Vediamo di analizzare, brevemente, le diverse ipotesi di recesso previste dalla normativa fiscale.

  1. Società di capitali il rimborso. Nell’ipotesi di rimborso da parte di una società di capitali, in regime ordinario Ires, per effetto del recesso di una società di capitali soggetto passivo Ires, con relativo annullamento delle azioni o delle quote si dovrà fiscalmente individuare la quota parte riferibile agli utili da partecipazione (imponibili, quindi, per i soggetti passivi Ires nella misura del 5%), dato dalla differenza tra eventuale maggiore somma ricevuta rispetto al valore fiscalmente riconosciuto della partecipazione (da assoggettare al regime proprio delle plusvalenze, con possibile applicazione, in presenza dei requisiti richiesti dall’art. 87 del Tuir, della cosiddetta participation exemption). Va compiuta, pertanto, una ricostruzione complessiva delle somme o del valore normale dei beni ricevuti dal socio recedente, soggetto ad Ires, secondo le anzidette modalità.

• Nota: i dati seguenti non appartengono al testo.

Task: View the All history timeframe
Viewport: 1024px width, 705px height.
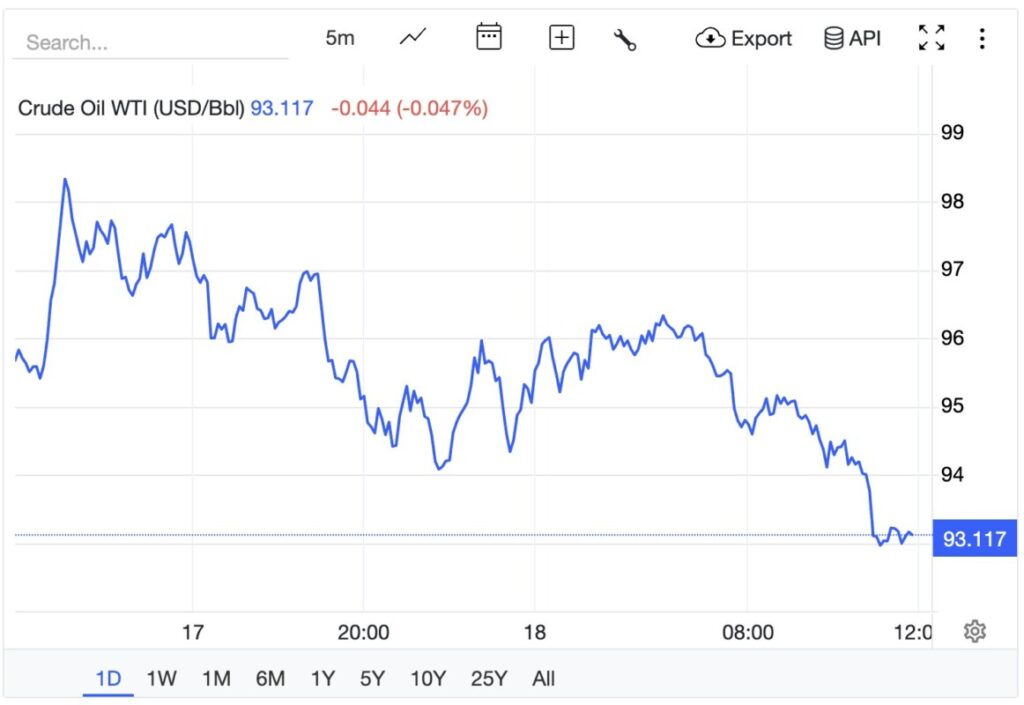Action: click(543, 678)
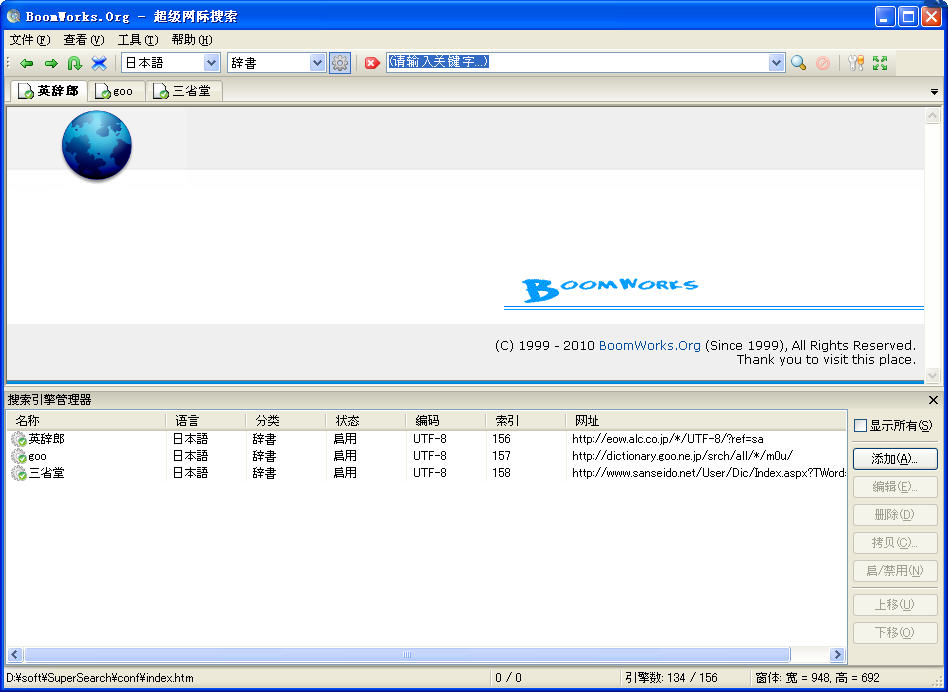The width and height of the screenshot is (948, 692).
Task: Expand the 辞書 category dropdown
Action: (x=317, y=63)
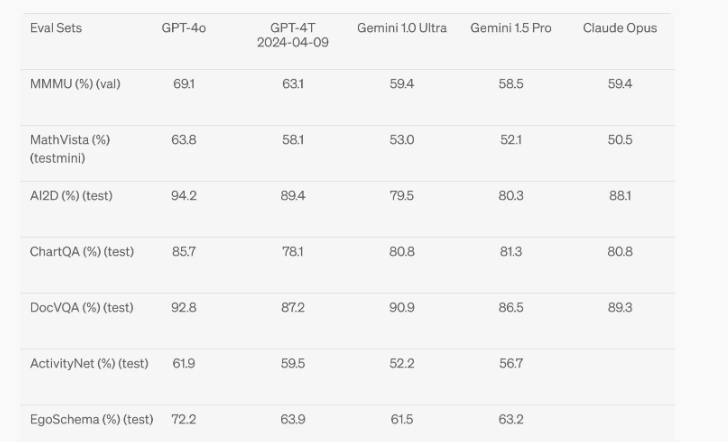
Task: Click the Eval Sets column header
Action: [56, 28]
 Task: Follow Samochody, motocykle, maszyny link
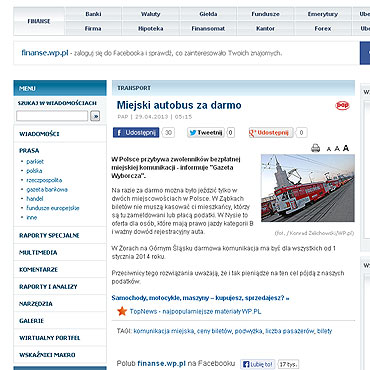point(200,298)
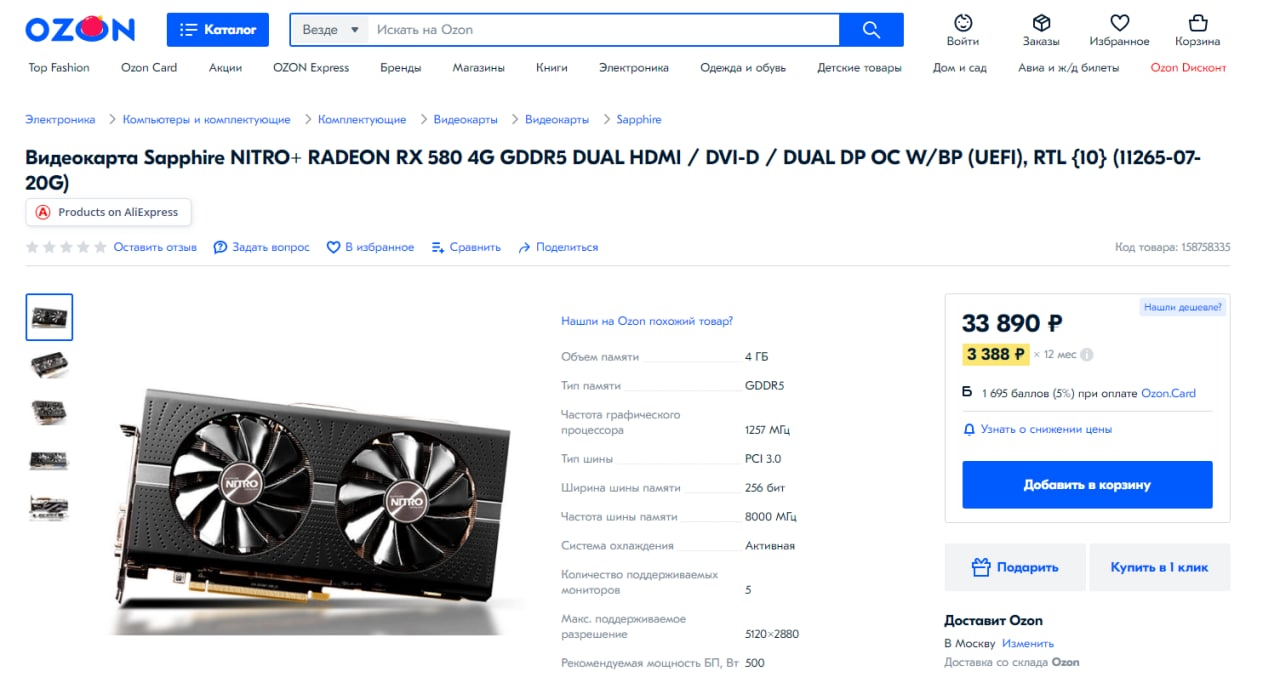Toggle Узнать о снижении цены notification
The image size is (1280, 677).
tap(1037, 429)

  2. Persona fisica il recesso. Se il socio persona fisica, è titolare di una partecipazione non qualificata ai sensi dell’art. 67, c. 1, lett. c, del Tuir, la differenza tra somma ricevuta (o valore normale dei beni ricevuti) e valore fiscalmente riconosciuto della partecipazione è da qualificarsi come reddito di capitale (art. 47, c. 7, del Tuir); la circolare 16 giugno 2004, n. 26/E dell’Agenzia delle Entrate afferma che, in questa ipotesi, “ciò vale anche per la parte di tali eccedenze che derivano da riserve di capitale”. Non si guarda, pertanto, alla natura delle somme in capo alla società erogante, ma l’intero differenziale costituisce dividendo, come tale soggetto alla ritenuta alla fonte di cui all’art. 27, c. 1-bis, del D.P.R. n. 600/1973. Si tratta di una ritenuta «secca» (che elimina quindi, almeno quando si recede da società residenti, ogni obbligo dichiarativo) che è fissata al 12,50% sino al 31 dicembre 2011, ma è aumentata al 20%, a decorrere dal 1° gennaio 2012, per effetto della riforma delle rendite finanziarie e dei redditi diversi prevista dal Manovra di Ferragosto (D.L. 13 agosto 2011, n. 138). Nel caso di socio persona fisica con partecipazione qualificata il differenziale ha sempre natura di reddito di capitale ma, in luogo della ritenuta alla fonte, vi è la concorrenza di una parte della somma ottenuta alla determinazione del reddito da assoggettare ad IRPEF in dichiarazione (addizionali comprese); attualmente tale parte è fissata al 49,72%.

  3. Recesso in “regime di impresa”. Nel caso in cui il socio che recede è una persona fisica che detiene la partecipazione in regime d’impresa la circolare n. 26/E del 2004 dell’Agenzia delle Entrate è del parere che, passando dal socio “persona fisica” al “socio impresa”, non si ragiona più in termini di “reddito di capitale” ma di un componente del reddito d’impresa costituito dalla plusvalenza su partecipazioni. Nel caso di requisiti “PEX”, pertanto, le plusvalenze ottenute in sede di recesso sono attualmente esenti, per le “imprese IRPEF”, nella misura del 50,28% (art. 2, c. 2, del D.M. 2 aprile 2008). Ne risulta una quota imponibile del 49,72%, che sale al 100% in assenza dei requisiti “PEX”.